Every once in awhile, you read a book that makes you hopping mad. When I was in college, my grandfather gave me an old book by Upton Sinclair, entitled "The Jungle."
"The Jungle" was a diatribe on the evils of capitalism set in the packing houses of Chicago, circa 1900. It told the story of a Lithuanian immigrant, Jurgis Rudkin, who worked at a packing plant that seemed very much like Armour.'' Jurgis has all kinds of adventures. His colleagues fall into meat grinders and come out as breakfast sausages, employers cheat him out of his salary, saloons take what's left. Finally, Jurgis sees the light and becomes a socialist.
And so did I, for about three weeks. Finding no socialists in Eau Claire willing to admit they were (this was the McCarthy Era), I dropped out of the party.
Upton Sinclair's book had little success as a political diatribe. But President Theodore Roosevelt read it after eating a big breakfast of Armour sausage, called his Senate cronies and got the Pure Food and Drug law passed. Sinclair, with no little irony, said, "I aimed for America's heart, but hit it in the stomach."
OK. Here's a new book that will also set your teeth on edge: "The Scotia Widows," by Gerald M. Stern (Random House, $20)
Stern is a Washington lawyer who was approached back in the 1970s by the widows of Kentucky coal miners, who had died because the Blue Diamond Coal Co., had literally sent the young men to their deaths by not training them, not providing them with proper safety devices. The Scotia mine in which they worked was known to have unacceptable levels of methane gas three miles into the bowels of the Earth, yet they sent the men down to their deaths.
The Scotia explosion in 1976 led to new laws about mining safety, but that didn't help the young widows. Blue Diamond offered them $25,000 each for their loss, but the widows hung tough, convinced Stern to come and help them. The case went on for years, Stern's firm ran up huge debts, the widows persevered. Finally, Blue Diamond offered them more money. Not enough, said the widows. We're not in this just for the money, we're in it to put the screws to you. They took a very big chance and they succeeded, the group getting millions for the losses they suffered.

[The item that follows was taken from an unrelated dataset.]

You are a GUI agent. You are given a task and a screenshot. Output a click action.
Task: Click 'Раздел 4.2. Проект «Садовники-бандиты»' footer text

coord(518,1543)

But not before we find that the widows' neighbors who hadn't lost their husbands persecuted them because "King Coal" provided their livelihoods. Not before we find that the original judge in the case proved a rceful adversary (he had money invested in coal mines).
It's a great story with bittersweet but fairly happy ending, as Stern points out the dead miners' kids had money to go to college and keep out of the hellholes the coal companies sent their parents to.
Were you prudent this year and covered your tomatoes before the first frost? I hope so because I just received a very informative book about drying food from the grocery store when there's a good sale or from the garden when your freezer is full. It's "Food Drying with an Attitude," by Mary T. Bell (Skyhorse Publishing, $14.95).
As someone who has only dried herbs and tomatoes in my kitchen oven, this book was a real eye opener.
Bell, who manages an ecology center outside Lanesboro, Minn., tells about how she began drying foods when she was financially strapped as a single mother and college student. Now she dries everything that's in danger of going bad. Like yogurt! This is a fine book for the expert and the neophyte.
Centuries ago I had a college roommate who was worried about his Freshman English course, but thought he knew a shortcut to success. He's write the assigned essay in his own words, then he'd grab his brand new Roget's Thesaurus and find synonyms for ALL substantive verbs and nouns, adverbs and adjectives in his essay..
Duane never made it past mid-semester.
"Stroll and Walk, Babble and Talk," by Brian P. Cleary, illustrated by Brian Gable (Millbrook Press, $15.95) is yet another language lesson for kids from Lerner Publications of Minneapolis. This one is about synonyms, and features two cats who give the lesson. It's lots more fun than Roget's Thesaurus and less likely to get you into trouble.